# need a web page!



## dewey4390 (Oct 22, 2008)

After a few bad Buddy plan web page attempts, I give up. Other than doing it myself, what other way have you all found? I have a started page, just nothing outstanding. I cant afford to pay $200 and up for a page i wont like. I just want it to look clean and crisp, with my past work on it.


----------



## mrbadexample (Jun 8, 2009)

I'm going to recommend getting hosting from somebody like Bluehost that has one-click Wordpress.org integration. Then, install Wordpress. You can put together a rough website using Wordpress themes (many of which are free), post pages and images through your Browser, etc. It's remarkably, surprisingly easy.

WordPress › Blog Tool and Publishing Platform
Blue Host - Web Hosting, Virtual Hosting, Domain Registration

You can also use a service like Flavors.me or Weebly to create a free website that you can later point to a domain that you buy. You can put these up in minutes with little technical know-how.

Make a homepage in minutes : Flavors.me
Weebly - Create a free website and a free blog


----------



## RoughEdgeApparel (Sep 17, 2010)

Are you looking for e-commerce or just a way to setup a portfolio of sorts?

If you are looking for e-commerce, you may want to look at cafepress, etsy or something along those lines where they host it for you.

If you are looking to build a portfolio, I would strongly recommend Wordpress. It's free to install, there are many themes available for free or very little cost and its very easy for the user to update and post new material on a regular basis as it is a blogging platform.

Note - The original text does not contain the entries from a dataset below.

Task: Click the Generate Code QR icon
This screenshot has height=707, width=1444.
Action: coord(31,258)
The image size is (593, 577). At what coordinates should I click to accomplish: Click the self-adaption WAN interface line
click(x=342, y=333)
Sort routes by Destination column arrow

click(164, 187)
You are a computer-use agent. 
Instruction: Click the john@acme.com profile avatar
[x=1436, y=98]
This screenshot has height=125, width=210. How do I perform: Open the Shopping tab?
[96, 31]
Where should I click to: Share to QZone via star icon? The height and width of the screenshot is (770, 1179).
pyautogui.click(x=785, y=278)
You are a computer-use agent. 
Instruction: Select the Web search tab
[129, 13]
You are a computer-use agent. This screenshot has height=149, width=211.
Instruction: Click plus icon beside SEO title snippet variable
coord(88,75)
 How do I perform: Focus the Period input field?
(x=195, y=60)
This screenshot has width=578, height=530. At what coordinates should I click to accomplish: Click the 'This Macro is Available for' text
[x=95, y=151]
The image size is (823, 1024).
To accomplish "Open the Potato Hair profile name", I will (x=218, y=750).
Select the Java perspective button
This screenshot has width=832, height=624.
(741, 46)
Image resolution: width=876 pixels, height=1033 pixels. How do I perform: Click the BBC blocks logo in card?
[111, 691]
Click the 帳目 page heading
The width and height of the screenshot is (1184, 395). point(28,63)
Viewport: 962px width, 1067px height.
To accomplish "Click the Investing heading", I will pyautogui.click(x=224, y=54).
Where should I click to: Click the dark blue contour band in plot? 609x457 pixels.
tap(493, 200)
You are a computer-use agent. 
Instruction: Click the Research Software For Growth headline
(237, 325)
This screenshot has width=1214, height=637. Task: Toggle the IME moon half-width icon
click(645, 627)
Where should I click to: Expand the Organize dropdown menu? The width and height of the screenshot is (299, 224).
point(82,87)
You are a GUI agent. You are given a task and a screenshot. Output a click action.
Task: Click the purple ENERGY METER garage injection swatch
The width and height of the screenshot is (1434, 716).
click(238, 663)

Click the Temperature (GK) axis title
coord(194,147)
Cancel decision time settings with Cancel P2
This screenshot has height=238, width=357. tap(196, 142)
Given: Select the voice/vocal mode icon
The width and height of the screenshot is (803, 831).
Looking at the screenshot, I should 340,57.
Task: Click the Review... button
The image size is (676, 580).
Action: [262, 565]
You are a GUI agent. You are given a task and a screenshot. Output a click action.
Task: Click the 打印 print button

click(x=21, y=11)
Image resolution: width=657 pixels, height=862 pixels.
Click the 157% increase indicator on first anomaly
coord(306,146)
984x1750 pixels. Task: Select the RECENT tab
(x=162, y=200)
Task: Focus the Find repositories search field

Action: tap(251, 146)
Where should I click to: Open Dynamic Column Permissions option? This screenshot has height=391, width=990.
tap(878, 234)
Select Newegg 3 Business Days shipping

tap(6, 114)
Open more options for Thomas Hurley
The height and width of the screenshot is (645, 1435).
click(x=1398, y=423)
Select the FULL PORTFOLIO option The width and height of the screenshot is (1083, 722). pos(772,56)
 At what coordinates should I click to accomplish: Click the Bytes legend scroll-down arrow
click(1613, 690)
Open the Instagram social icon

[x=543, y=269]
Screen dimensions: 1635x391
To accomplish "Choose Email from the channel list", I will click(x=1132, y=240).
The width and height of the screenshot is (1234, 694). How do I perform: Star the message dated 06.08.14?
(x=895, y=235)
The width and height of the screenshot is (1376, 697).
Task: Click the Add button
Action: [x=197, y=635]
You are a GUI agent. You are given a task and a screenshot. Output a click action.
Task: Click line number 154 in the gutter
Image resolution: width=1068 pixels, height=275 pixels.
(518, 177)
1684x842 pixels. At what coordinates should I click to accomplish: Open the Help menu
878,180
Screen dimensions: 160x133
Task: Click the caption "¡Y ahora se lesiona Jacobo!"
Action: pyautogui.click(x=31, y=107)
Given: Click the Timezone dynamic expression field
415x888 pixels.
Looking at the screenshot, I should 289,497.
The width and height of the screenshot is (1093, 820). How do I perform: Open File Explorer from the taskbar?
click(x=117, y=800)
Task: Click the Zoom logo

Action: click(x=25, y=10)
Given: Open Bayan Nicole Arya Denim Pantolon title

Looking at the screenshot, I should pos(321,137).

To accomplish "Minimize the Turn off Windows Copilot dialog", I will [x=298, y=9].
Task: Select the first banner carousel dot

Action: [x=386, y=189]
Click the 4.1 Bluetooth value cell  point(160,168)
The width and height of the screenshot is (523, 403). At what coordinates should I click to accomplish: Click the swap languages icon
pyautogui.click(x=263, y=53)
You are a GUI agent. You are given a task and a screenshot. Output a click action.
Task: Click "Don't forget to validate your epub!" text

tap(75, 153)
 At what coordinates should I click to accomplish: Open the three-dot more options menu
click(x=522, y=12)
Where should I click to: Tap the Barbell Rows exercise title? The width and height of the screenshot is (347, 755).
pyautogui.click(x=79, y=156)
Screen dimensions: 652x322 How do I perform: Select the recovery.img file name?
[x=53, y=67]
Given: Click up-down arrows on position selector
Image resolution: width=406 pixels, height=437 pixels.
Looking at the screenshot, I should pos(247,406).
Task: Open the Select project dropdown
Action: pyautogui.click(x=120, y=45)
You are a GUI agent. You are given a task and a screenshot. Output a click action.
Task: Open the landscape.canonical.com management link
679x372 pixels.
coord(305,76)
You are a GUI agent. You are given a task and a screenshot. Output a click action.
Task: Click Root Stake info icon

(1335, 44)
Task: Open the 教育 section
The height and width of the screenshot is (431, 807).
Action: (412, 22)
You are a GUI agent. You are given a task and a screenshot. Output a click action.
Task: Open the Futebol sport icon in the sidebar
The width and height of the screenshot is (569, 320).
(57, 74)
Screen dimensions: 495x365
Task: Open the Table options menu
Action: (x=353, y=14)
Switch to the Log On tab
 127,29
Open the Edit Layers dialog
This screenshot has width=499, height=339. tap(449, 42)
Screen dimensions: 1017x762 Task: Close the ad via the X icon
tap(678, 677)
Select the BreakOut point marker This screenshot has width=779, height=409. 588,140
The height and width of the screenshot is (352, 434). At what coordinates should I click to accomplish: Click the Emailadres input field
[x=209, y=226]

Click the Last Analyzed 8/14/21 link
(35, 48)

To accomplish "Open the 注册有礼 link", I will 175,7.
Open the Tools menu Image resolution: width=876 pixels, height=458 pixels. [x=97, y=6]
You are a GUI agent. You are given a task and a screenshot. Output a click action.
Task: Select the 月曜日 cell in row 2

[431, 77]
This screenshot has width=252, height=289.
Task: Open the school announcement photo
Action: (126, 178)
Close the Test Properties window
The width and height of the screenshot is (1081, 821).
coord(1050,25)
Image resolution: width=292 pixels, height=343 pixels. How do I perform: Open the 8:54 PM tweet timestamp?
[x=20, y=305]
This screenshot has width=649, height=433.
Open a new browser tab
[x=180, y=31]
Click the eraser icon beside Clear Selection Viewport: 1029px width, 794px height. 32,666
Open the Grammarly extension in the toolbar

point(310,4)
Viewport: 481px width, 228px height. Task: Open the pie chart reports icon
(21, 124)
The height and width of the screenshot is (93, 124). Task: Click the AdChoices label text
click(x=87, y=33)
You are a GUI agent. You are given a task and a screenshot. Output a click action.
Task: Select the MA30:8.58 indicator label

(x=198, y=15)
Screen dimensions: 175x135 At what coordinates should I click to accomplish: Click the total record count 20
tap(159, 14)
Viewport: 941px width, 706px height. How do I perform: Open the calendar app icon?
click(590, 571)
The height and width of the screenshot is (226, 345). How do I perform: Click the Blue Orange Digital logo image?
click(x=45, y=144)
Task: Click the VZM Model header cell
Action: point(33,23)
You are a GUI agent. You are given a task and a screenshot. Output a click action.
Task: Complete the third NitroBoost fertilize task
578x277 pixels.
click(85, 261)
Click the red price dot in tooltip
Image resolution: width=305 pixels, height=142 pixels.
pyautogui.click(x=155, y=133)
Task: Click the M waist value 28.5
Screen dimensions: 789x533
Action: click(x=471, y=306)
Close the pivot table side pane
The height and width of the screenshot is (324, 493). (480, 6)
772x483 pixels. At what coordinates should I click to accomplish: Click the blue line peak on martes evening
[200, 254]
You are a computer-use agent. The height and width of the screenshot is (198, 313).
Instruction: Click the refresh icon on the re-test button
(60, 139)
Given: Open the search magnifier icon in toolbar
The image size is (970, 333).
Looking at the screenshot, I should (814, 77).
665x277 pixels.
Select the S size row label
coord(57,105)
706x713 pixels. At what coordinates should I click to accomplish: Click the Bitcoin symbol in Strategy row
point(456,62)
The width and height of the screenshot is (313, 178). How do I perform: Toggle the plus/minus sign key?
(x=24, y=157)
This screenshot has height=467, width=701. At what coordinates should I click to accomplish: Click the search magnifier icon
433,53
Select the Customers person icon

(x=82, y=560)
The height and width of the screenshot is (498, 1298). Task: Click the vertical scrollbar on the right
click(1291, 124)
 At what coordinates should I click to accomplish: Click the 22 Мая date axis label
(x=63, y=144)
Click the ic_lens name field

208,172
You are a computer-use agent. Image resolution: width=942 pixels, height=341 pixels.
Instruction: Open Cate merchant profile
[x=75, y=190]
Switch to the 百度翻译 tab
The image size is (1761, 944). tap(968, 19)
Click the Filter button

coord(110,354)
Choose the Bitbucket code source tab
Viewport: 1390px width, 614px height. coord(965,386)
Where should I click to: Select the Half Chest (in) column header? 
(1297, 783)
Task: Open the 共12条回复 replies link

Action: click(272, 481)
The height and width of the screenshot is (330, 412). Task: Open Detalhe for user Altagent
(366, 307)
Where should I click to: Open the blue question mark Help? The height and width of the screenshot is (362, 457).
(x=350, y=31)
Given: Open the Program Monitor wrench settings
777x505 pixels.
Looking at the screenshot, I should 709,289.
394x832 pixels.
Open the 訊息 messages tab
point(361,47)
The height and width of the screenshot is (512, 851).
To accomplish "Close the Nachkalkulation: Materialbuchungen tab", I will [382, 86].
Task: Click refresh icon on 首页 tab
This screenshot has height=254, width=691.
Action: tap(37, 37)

I have been doing web design for a few years now and that's the direction I take most of my clients.


----------



## dk prints (Apr 17, 2010)

ituit.com
wix.com


----------



## airborneranger (Apr 28, 2008)

RoughEdgeApparel said:


> Are you looking for e-commerce or just a way to setup a portfolio of sorts?
> 
> If you are looking for e-commerce, you may want to look at cafepress, etsy or something along those lines where they host it for you.
> 
> If you are looking to build a portfolio, I would strongly recommend Wordpress. It's free to install, there are many themes available for free or very little cost and its very easy for the user to update and post new material on a regular basis as it is a blogging platform. I have been doing web design for a few years now and that's the direction I take most of my clients.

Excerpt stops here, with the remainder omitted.